The weaknesses and flaws such as he had only proved that he was only too human, after all. ‘To err is human; to forgive, divine’.The divine spirit looks to the best in men, not the worst in them. No one is equally wise or prudent at all times. As friends, or even as a nation, we should border one another and provide protection and love against these unruly flaws that afflict all humans.
‘Let him without sin cast the first stone’.

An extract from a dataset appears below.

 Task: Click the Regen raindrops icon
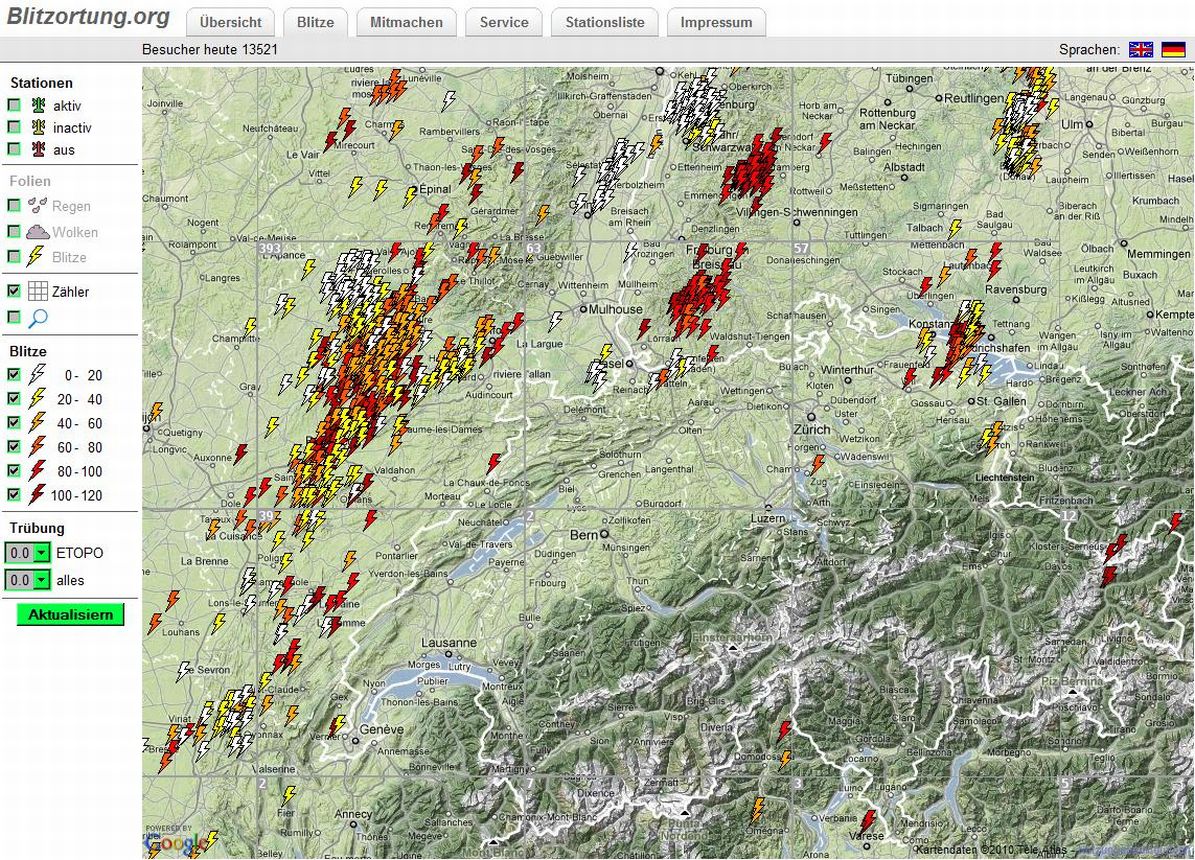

His death, for us, was an ‘emotional milestone’, forever foot-printed in our hearts and minds. But we will not let the cloud sit on our brows, as the poet advised: we will remember and continue the elevated and captivating conversations; the mirth and jollity; and the jokes, galore.In the scale of true desert, he was among the stars, and we stood on his shoulders to see things we would otherwise not have seen. He belonged to an Aristocracy of Talent, and we believe that he would have approved of these haunting lines, as his parting homily:
“Don’t grieve for me, for now I’m free.
I am following the path God has laid you see.
I took his Hand when I heard Him call.
I turned my back and left it all.
I could not stay another day,
To laugh, to love, to work, to play.
Tasks left undone must stay that way.
I found that peace at the close of the day
Be not burdened with times of sorrow
I wish you the sunshine of tomorrow
My life’s been full, I savoured much.
Good friends, good times, a loved one’s touch”.
Don’t lengthen the pain with undue grief
Lift up your hearts and peace to thee
God wanted me now; he set me free!”
(Unknown)
We send our deepest sympathies to his family and all those who knew and loved him.